To do => Write out all of the data below word for word, keeping every line and character unchanged.

Material to process =>
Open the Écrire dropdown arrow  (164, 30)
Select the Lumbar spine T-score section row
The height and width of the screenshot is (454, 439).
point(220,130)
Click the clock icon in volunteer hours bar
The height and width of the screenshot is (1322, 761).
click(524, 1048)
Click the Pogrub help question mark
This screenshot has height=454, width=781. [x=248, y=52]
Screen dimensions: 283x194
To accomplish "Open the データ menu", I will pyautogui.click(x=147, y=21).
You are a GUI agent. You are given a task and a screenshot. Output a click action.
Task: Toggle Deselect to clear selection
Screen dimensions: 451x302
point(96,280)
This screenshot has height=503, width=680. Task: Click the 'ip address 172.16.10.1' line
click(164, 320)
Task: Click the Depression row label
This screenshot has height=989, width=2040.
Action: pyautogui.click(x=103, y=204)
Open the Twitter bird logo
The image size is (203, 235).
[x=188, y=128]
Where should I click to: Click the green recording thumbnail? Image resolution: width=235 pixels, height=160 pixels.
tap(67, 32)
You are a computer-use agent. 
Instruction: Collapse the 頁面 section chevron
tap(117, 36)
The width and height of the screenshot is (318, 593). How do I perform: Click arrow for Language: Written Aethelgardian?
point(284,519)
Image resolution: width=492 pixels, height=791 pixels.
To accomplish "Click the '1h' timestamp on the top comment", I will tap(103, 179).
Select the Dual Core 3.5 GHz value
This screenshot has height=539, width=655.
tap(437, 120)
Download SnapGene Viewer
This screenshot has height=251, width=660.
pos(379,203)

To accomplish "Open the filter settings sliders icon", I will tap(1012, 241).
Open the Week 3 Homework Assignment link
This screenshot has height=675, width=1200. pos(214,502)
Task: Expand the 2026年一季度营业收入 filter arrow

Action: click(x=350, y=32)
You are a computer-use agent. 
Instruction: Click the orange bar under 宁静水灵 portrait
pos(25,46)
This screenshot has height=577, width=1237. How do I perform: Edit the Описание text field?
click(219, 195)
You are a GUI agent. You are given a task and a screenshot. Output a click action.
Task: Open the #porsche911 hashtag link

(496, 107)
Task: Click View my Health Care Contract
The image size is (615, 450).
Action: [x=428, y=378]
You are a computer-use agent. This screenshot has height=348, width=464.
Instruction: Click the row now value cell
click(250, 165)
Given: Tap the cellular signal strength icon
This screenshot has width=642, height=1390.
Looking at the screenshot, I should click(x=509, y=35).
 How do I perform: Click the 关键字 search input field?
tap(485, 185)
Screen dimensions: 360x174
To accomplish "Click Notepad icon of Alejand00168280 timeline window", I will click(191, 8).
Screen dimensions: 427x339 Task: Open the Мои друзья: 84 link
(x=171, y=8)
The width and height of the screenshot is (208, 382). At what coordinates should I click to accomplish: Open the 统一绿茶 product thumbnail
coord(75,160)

Task response =>
Open the Écrire dropdown arrow  (164, 30)
Select the Lumbar spine T-score section row
The height and width of the screenshot is (454, 439).
point(220,130)
Click the clock icon in volunteer hours bar
The height and width of the screenshot is (1322, 761).
click(524, 1048)
Click the Pogrub help question mark
This screenshot has height=454, width=781. [x=248, y=52]
Screen dimensions: 283x194
To accomplish "Open the データ menu", I will pyautogui.click(x=147, y=21).
You are a GUI agent. You are given a task and a screenshot. Output a click action.
Task: Toggle Deselect to clear selection
Screen dimensions: 451x302
point(96,280)
This screenshot has height=503, width=680. Task: Click the 'ip address 172.16.10.1' line
click(164, 320)
Task: Click the Depression row label
This screenshot has height=989, width=2040.
Action: pyautogui.click(x=103, y=204)
Open the Twitter bird logo
The image size is (203, 235).
[x=188, y=128]
Where should I click to: Click the green recording thumbnail? Image resolution: width=235 pixels, height=160 pixels.
tap(67, 32)
You are a computer-use agent. 
Instruction: Collapse the 頁面 section chevron
tap(117, 36)
The width and height of the screenshot is (318, 593). How do I perform: Click arrow for Language: Written Aethelgardian?
point(284,519)
Image resolution: width=492 pixels, height=791 pixels.
To accomplish "Click the '1h' timestamp on the top comment", I will tap(103, 179).
Select the Dual Core 3.5 GHz value
This screenshot has height=539, width=655.
tap(437, 120)
Download SnapGene Viewer
This screenshot has height=251, width=660.
pos(379,203)

To accomplish "Open the filter settings sliders icon", I will tap(1012, 241).
Open the Week 3 Homework Assignment link
This screenshot has height=675, width=1200. pos(214,502)
Task: Expand the 2026年一季度营业收入 filter arrow

Action: click(x=350, y=32)
You are a computer-use agent. 
Instruction: Click the orange bar under 宁静水灵 portrait
pos(25,46)
This screenshot has height=577, width=1237. How do I perform: Edit the Описание text field?
click(219, 195)
You are a GUI agent. You are given a task and a screenshot. Output a click action.
Task: Open the #porsche911 hashtag link

(496, 107)
Task: Click View my Health Care Contract
The image size is (615, 450).
Action: [x=428, y=378]
You are a computer-use agent. This screenshot has height=348, width=464.
Instruction: Click the row now value cell
click(250, 165)
Given: Tap the cellular signal strength icon
This screenshot has width=642, height=1390.
Looking at the screenshot, I should click(x=509, y=35).
 How do I perform: Click the 关键字 search input field?
tap(485, 185)
Screen dimensions: 360x174
To accomplish "Click Notepad icon of Alejand00168280 timeline window", I will click(191, 8).
Screen dimensions: 427x339 Task: Open the Мои друзья: 84 link
(x=171, y=8)
The width and height of the screenshot is (208, 382). At what coordinates should I click to accomplish: Open the 统一绿茶 product thumbnail
coord(75,160)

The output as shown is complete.